Working through a shared consultative and decision-making structure, together with the leadership of the Conservatoire, the Member Schools agree the Conservatoire’s overall strategy and policy. While each of the Schools remains a legally autonomous organisation, all students on a higher education programme of study with a Member School are registered students of the Conservatoire, which has the same institutional duty of care and obligations to its students as all higher education institutions that are registered with the Office for Students.
The Conservatoire is also ultimately accountable for the proper use and stewardship of the public funds it receives. The Conservatoire’s main tasks are to:
- plan, deliberate and take decisions about the Conservatoire’s strategy and development
- facilitate collaborative working and joint activities between the Schools, their staff and students
- ensure equity of treatment of all Conservatoire students
- liaise with external funding and regulatory bodies such as the Office for Students (OfS) and Research England over funding, reporting and other relevant matters
- promote the collective interests of the Conservatoire and its Schools
The activities in support of the Conservatoire’s functions consist mainly of:
- deliberative meetings of a governing board, Senate, sub-committees, and working groups
- preparation of policy and other relevant papers
- academic quality assurance and enhancement
- quality assurance and enhancement of the student experience
- maintaining records
- data collection, analysis presentation and reporting
- financial planning and management
- overseeing joint projects, conferences and performances
- knowledge transfer and sharing of good practice
- administration of the above.
Conservatoire Executive Committee
The Conservatoire’s Board of Governors has delegated executive responsibility for the organisation to a Head of Institution who determines the direction and management of the Conservatoire and leads its central staff. The Head of Institution is the Conservatoire’s Accountable Officer and takes responsibility for the day-to-day conduct of the Conservatoire’s business.

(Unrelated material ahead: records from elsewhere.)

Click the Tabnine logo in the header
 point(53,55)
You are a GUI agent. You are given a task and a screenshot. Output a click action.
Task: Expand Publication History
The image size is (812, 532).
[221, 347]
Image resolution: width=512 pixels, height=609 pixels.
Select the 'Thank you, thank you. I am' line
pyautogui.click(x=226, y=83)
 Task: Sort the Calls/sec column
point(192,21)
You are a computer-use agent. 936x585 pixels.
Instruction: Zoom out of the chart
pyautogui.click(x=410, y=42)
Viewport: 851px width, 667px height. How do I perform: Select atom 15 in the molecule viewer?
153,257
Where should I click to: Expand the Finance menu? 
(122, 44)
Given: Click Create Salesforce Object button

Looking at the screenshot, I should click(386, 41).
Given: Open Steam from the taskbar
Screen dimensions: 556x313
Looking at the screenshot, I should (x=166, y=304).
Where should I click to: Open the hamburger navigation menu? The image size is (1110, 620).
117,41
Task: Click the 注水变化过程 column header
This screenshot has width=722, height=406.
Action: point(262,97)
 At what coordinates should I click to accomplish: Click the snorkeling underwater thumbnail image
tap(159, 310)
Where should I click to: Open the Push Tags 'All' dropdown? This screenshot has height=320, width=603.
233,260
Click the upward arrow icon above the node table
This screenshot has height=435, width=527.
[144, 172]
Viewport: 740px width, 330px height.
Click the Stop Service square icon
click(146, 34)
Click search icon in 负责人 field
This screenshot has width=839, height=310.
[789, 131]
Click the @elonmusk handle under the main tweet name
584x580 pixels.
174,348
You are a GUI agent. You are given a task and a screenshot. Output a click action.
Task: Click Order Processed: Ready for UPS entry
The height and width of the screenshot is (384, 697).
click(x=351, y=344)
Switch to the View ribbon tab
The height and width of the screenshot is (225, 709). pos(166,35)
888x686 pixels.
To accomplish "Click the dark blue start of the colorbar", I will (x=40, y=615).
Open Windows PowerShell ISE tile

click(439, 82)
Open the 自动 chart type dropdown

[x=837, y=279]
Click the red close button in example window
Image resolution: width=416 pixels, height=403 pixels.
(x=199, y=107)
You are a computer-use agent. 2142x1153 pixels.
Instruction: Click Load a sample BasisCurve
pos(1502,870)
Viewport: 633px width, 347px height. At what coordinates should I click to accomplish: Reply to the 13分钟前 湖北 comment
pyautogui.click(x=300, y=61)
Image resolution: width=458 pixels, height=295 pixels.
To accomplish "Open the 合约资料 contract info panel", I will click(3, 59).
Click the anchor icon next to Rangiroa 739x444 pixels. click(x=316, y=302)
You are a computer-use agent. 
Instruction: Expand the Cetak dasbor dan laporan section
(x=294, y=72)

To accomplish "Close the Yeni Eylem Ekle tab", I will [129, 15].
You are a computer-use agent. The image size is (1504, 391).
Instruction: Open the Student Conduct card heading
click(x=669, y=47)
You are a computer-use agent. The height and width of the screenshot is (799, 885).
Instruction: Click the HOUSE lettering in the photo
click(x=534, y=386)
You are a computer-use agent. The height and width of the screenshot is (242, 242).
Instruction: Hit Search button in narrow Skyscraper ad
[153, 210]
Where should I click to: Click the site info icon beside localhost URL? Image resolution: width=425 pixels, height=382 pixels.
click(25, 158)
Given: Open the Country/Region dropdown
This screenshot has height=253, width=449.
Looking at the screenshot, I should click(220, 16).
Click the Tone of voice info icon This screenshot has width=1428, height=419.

The Head of Institution is supported by the Conservatoire Executive Committee (“CEC”). Together, the Head of Institution and CEC provide collective leadership for the Conservatoire. CEC is chaired by the Head of Institution and includes the Principal of each Conservatoire member school. The CEC is supported by the Finance Directors of the member schools and the Conservatoire’s shared services team.
The CEC considers matters relating to policy and the strategic direction of the Conservatoire, receives reports on the work of the Senate and the Conservatoire’s various committees and working groups, and considers recommendations from these bodies.
Recent changes in the higher education landscape have fundamentally altered the dynamics between the Conservatoire for Dance and Drama (CDD) and its six Member Schools. Having reflected carefully on the implications of these changes and the opportunities that they present for the member schools, it has become clear to all that it is most desirable for the schools to pursue independent pathways. The CDD and the member schools are now working closely with each other and the Office for Students (OfS) to set each on its own path and to perform an orderly wind-down of the Conservatoire no later than July 2023.
CDD is managing this time of change with a new Chair, Julian Roskill, who was appointed from the 1st January 2021 having served previously as Senior Independent Governor on the Conservatoire Board.
Julian Roskill commented: “I am very much looking forward to guiding the organisation and its schools through to pastures new. Working together with the OfS, our priority will remain to deliver the highest quality conservatoire and degree level training to our students for their forthcoming careers and for the artistic, cultural, and economic benefit of the UK. We aim also to ensure complete continuity for students so that these changes are not noticeable to their experience.”